Data to use:

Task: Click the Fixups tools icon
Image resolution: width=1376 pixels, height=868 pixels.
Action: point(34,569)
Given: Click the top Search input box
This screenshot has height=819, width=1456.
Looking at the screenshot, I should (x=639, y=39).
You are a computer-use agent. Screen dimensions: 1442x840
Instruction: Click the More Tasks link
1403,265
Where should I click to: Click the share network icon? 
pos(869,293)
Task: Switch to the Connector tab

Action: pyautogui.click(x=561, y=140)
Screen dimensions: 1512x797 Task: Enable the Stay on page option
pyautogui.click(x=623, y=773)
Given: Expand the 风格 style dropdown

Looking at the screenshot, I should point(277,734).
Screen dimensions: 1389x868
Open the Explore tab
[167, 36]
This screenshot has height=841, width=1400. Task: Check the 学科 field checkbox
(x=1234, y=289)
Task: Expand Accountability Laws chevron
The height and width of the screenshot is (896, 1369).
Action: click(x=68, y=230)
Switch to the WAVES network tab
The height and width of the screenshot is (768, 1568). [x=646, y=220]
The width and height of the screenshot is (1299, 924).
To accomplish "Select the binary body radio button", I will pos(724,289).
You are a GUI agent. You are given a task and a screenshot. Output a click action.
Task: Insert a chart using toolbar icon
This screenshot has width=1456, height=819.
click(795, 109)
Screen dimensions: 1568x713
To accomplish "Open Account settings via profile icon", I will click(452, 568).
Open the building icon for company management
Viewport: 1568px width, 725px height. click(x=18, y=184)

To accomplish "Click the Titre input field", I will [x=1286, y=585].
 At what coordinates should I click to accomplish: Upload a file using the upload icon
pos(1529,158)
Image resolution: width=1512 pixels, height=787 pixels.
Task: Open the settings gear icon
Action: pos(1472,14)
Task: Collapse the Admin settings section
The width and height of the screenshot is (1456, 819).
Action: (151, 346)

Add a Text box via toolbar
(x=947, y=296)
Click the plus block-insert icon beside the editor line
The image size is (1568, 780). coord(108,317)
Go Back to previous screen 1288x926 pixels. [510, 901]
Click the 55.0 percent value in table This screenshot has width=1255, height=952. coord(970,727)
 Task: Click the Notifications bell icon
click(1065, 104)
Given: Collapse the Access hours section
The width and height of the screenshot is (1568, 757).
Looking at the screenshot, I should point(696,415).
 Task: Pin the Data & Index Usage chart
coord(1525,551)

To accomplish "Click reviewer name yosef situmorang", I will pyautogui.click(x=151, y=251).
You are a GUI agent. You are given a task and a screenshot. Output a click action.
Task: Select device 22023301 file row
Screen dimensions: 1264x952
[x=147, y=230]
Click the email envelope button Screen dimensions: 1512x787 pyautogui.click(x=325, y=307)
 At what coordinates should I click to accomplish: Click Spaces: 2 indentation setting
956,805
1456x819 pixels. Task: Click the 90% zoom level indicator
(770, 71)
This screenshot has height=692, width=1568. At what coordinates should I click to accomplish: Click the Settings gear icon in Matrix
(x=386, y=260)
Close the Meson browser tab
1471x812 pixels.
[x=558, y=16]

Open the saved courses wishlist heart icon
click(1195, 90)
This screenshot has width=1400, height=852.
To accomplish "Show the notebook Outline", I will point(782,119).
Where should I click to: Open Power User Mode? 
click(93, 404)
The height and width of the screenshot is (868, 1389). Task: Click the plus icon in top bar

Exercise goal: The lines wanted are those from the one containing "Where should I click to: Open" through the last line of the listing above. Repeat them exactly.

Response for this exercise:
Where should I click to: Open Power User Mode? 
click(93, 404)
The height and width of the screenshot is (868, 1389). Task: Click the plus icon in top bar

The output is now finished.